Which makes me wonder about the utility of making these lists...but here I go again anyway.

May's goals:
  1. submit revised paper #1
  2. start experiments for newthing in Midwest
  3. attend short course in the Mid-Atlantic - see volcanogirl and singlegirl afterward
  4. submit Grant-on-the-Side grant report
  5. draft poster for Mid-Atlantic Conference (early June)
  6. get data from all snow-free field sites
Why I am magnetically drawn to the mid-Atlantic? I am even contemplating an ADVANCE workshop for future faculty at UMBC. It looks useful and interesting (anyone want to join me?), but do I really want to fly across the country again? Shouldn't I just committ to staying in PNW until I am done. Eh, it's too late for that now.

(Scattershot writing reflects scattershot brain.)

a lot of hard work with nothing to show for it

This is what my desk looks like when I am working hard. I wish working hard correlated better with getting lots of stuff done, but too often it doesn't. I've spent the past 4 days struggling with one reviewer comment, and today I thought I'd finally made it past that 1 comment and could proceed onto the next one. But it turns out I hadn't really, because a very closely related issue has come back to bite me on the next substantive comment. This whole process is incredibly intellectually painful. I've been meaning to write something about the revision process, but I think I won't be able to until this is gone from my desk again.
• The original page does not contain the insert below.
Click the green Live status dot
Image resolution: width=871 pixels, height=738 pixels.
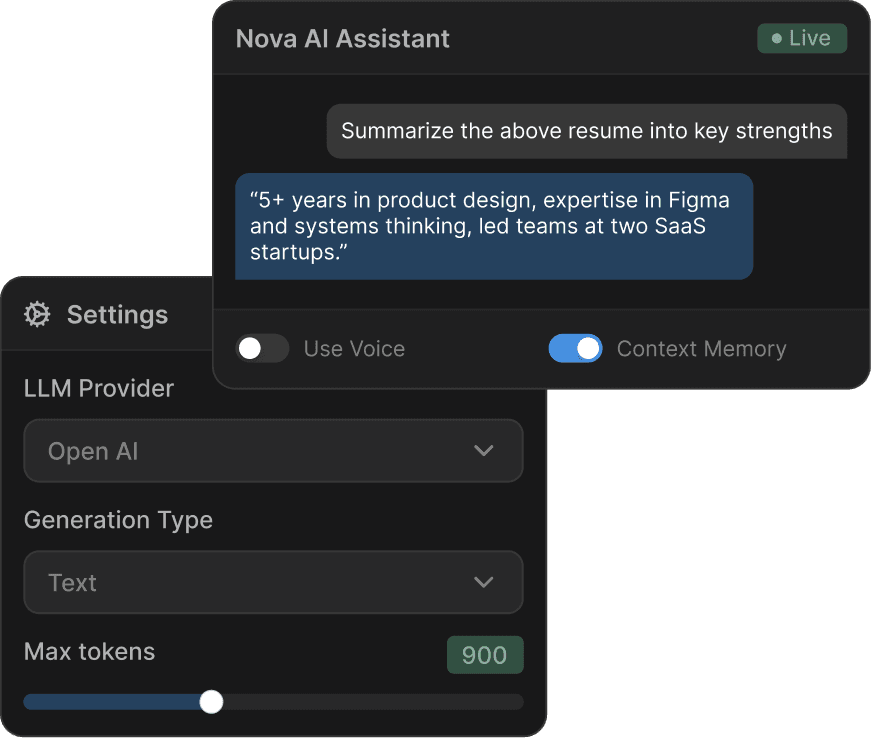click(x=774, y=39)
In other news, my normal laptop was wiped clean last week, with windows reinstalled. I got it back this evening and discovered that despite their assurances, the two most important folders on the hard drive had not been backed up. Fortunately, I do a daily back up to a network drive, but that has a lot of accumulated electronic detritus that it looks like I will have to sift through before I put things back on my hard drive. Just what I need another day+ spent reinstalling programs and files.

Something's gonna have to give in my workload soon, and no matter what it is, it ain't gonna be pretty.

Note: I posted this last night but the date/time were totally screwed up (my fault). So apologies if it shows up in bloglines twice.